REPUBLIKA.CO.ID, MEDAN -- Jumlah pengangguran terbuka di Sumatera Utara pada posisi Februari 2016 bertambah 7.000 orang dari periode sama tahun 2015 atau mencapai 428.000 orang.
"Pengangguran itu terlihat dari jumlah angkatan kerja yang sebanyak 6.594.000 orang sementara yang bekerja hanya 6.166 orang," kata Kepala Badan Pusat Statistisk (BPS) Sumut, Wien Kusdiatmono di Medan, Rabu (4/5).
Pada Februari 2015, jumlah yang bekerja sudah 6.171.000 orang sementara di periode sama 2016 tinggal 6.166.000 orang.
Peningkatan pengangguran itu tentunya memang disayangkan tetapi tidak bisa dielakkan karena sebagai dampak pengaruh krisis global dimana mengganggu industri menyusul daya beli masyarakat secara global juga menurun yang akhirnya juga memicu harga jual yang melemah.
Padahal, kata dia, kalau tidak ada krisis global, kemungkinan pengangguran bisa ditekan mengingat jumlah angkatan kerja dari Februari 2015 ke Februari 2016 tidak mengalami kenaikan yang signifikan.

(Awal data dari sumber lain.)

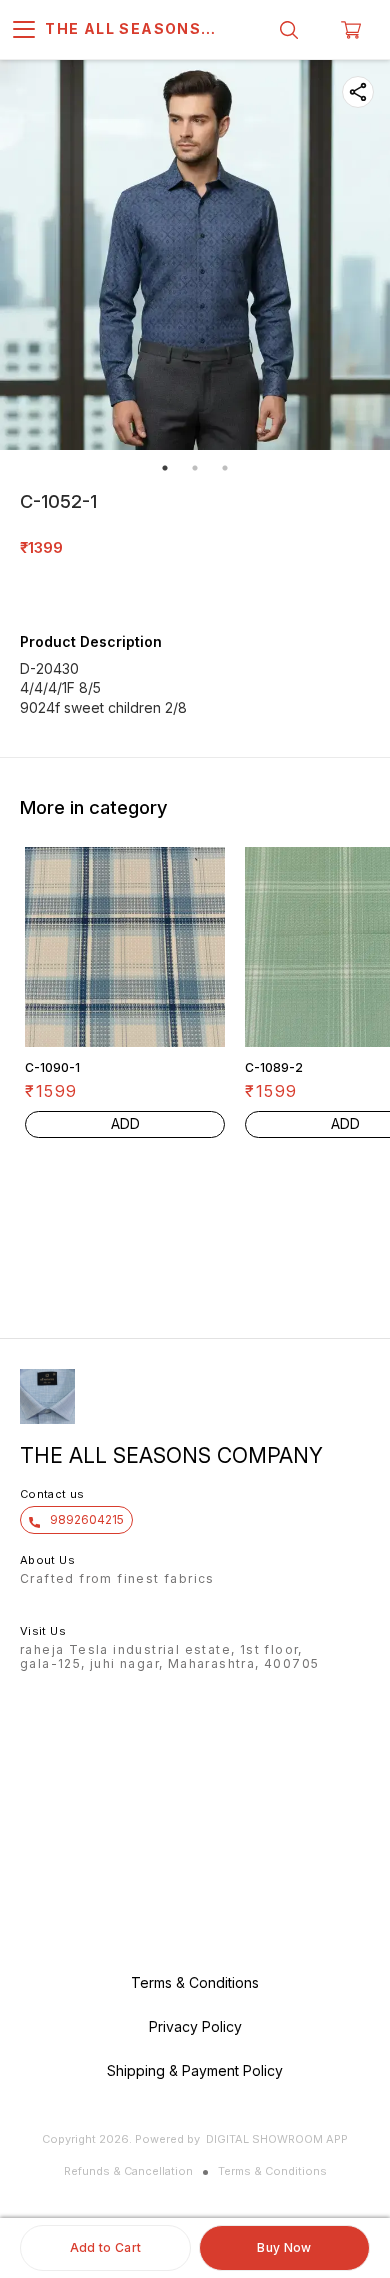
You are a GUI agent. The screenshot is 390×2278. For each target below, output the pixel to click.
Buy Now (284, 2247)
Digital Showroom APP (277, 2139)
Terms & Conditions (272, 2171)
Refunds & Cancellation (128, 2171)
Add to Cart (105, 2247)
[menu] (24, 30)
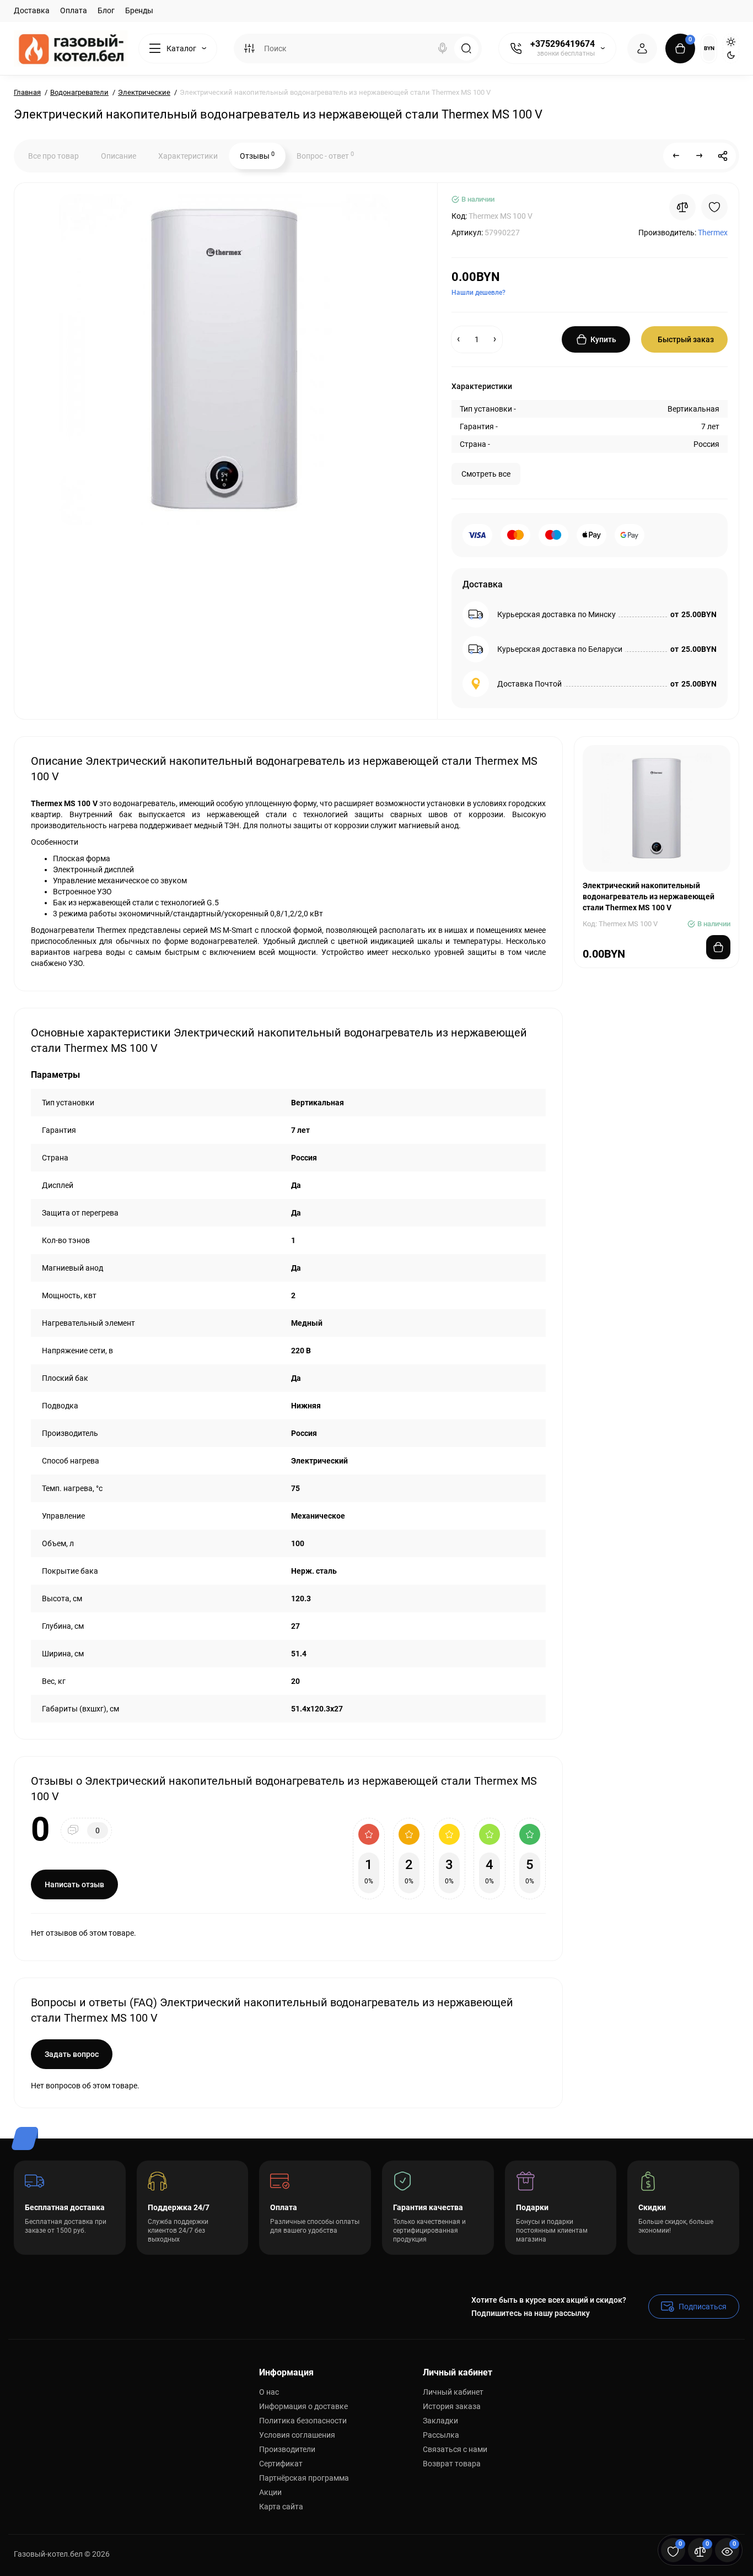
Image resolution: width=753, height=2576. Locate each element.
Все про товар (53, 156)
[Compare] (682, 207)
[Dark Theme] (731, 55)
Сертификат (281, 2463)
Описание (118, 156)
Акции (270, 2492)
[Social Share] (722, 156)
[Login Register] (642, 48)
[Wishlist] (714, 207)
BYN (709, 48)
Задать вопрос (72, 2054)
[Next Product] (699, 156)
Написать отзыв (74, 1884)
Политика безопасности (303, 2420)
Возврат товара (452, 2463)
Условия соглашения (297, 2435)
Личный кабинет (453, 2392)
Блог (106, 10)
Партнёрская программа (304, 2478)
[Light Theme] (731, 42)
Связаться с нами (455, 2449)
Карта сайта (281, 2506)
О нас (269, 2392)
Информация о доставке (303, 2406)
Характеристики (188, 156)
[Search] (443, 48)
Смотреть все (485, 473)
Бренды (139, 10)
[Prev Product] (676, 156)
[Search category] (249, 48)
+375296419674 (562, 44)
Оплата (73, 10)
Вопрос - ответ (325, 155)
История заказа (452, 2406)
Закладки (440, 2420)
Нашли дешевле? (478, 292)
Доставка (32, 10)
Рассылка (441, 2435)
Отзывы (257, 155)
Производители (287, 2449)
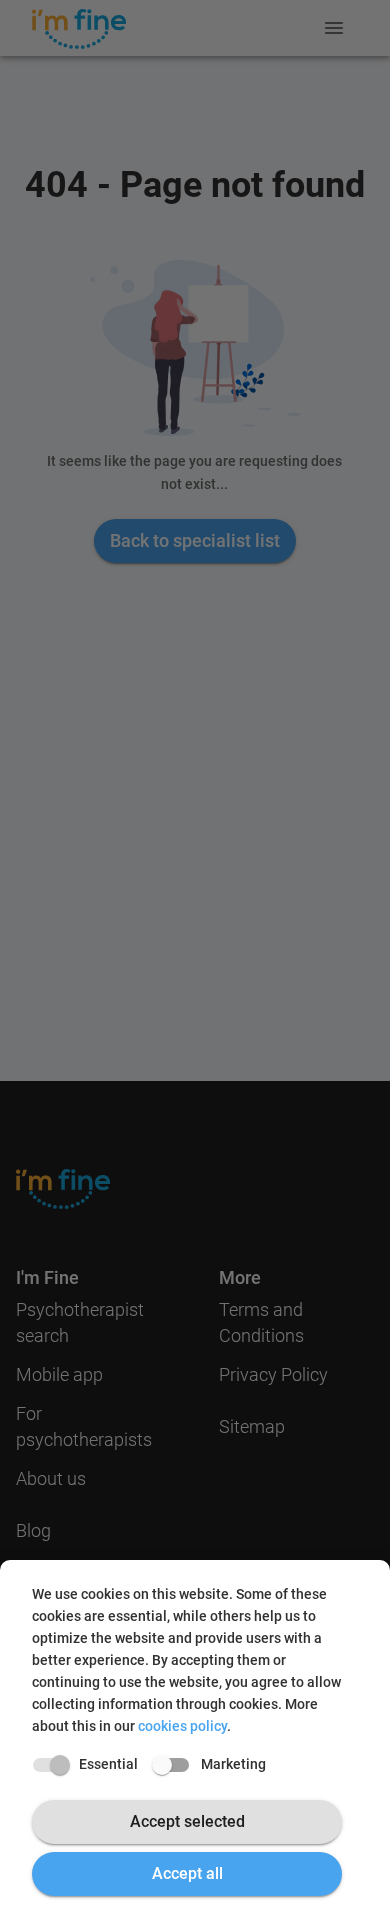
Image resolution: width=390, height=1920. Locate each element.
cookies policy (182, 1726)
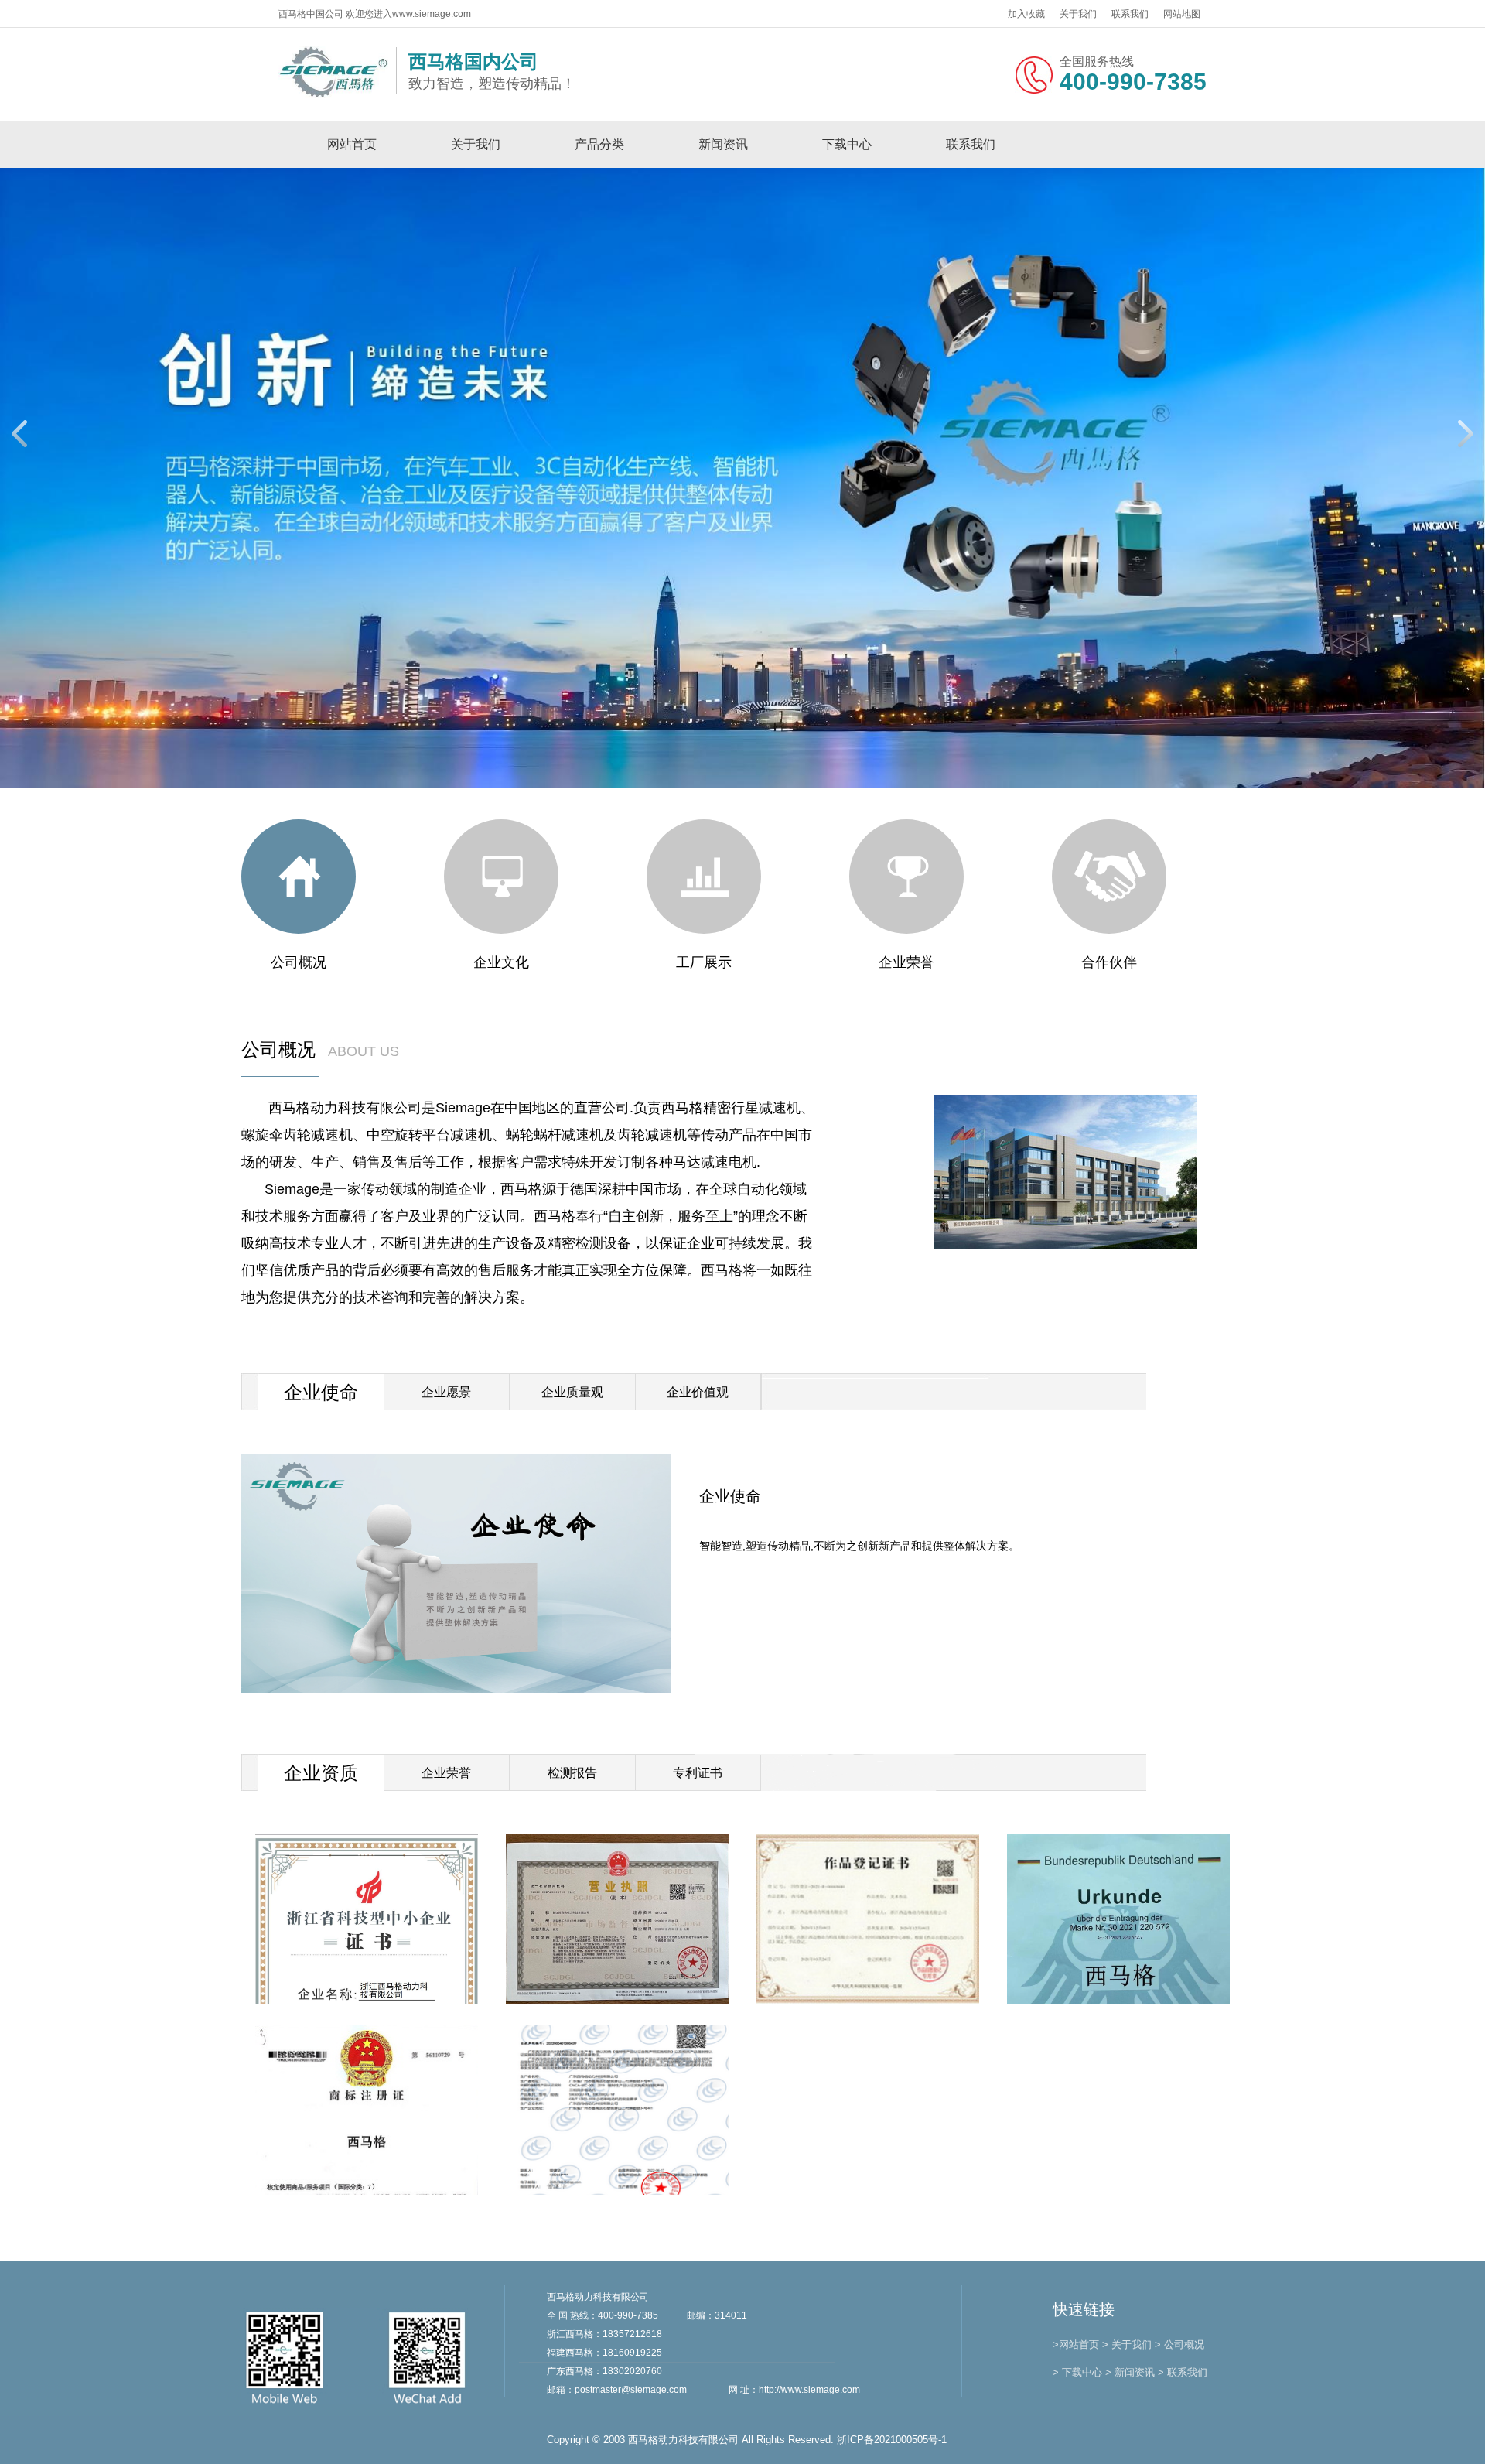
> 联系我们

Pada Februari 2015, angkatan kerja 6.593.000 sementara di periode sama 2016 hanya 6.594.000 orang.
Dia mengakui, hingga tahun ini, sektor terbesar menyerap pekerja masih pertanian sebesar 40,51 persen, disusul pengangkutan, rumah makan dan akomodasi 20,50 persen, jasa kemasyarakatan, sosial dan perorangan 16,81 persen.
Sedangkan sektor listrik, gas dan air minum hanya 0,28 persen. "Pekerja Sumut sendiri tetap masih terbesar lulusan SD (sekolah dasar) 30,11 persen, diploma 2,9 persen dan sarjana 7,61 persen," katanya.
Pelaksana Tugas Gubernur Sumut, H T Erry Nuradi sebelumnya mengaku, Pemerintah Provinsi Sumut terus berupaya menekan terus angka pengangguran dari 6,53 persen di 2013. "Pada tahun 2018, angka pengangguran terbuka itu diharapkan hanya tinggal 5 persen,"katanya.
Namun diakui, sejak krisis global sulit menekan angka pengangguran . "Mudah-mudahan pertumbuhan ekonomi terus membaik sehingga angka pengangguran bisa ditekan seperti yang diharapkan," katanya.
Pembangunan infrastruktur yang semakin banyak di Sumut diharapkan menjadi salah satu meningkatkan kembali penyerapan tenaga kerja.
Sekretaris Asosiasi Pengusaha Indonesia (Apindo) Sumut, Laksamana Adiyaksa, menyebutkan, pengurangan tenaga kerja tidak bisa dielakan karena pengusaha kesulitan. "Sudah syukur tidak terjadi PHK massal mengingat industri di Sumut kesulitan mengekspor dan memasarkan di dalam negeri karena permintaan menurun dan harga jual melemah," katanya.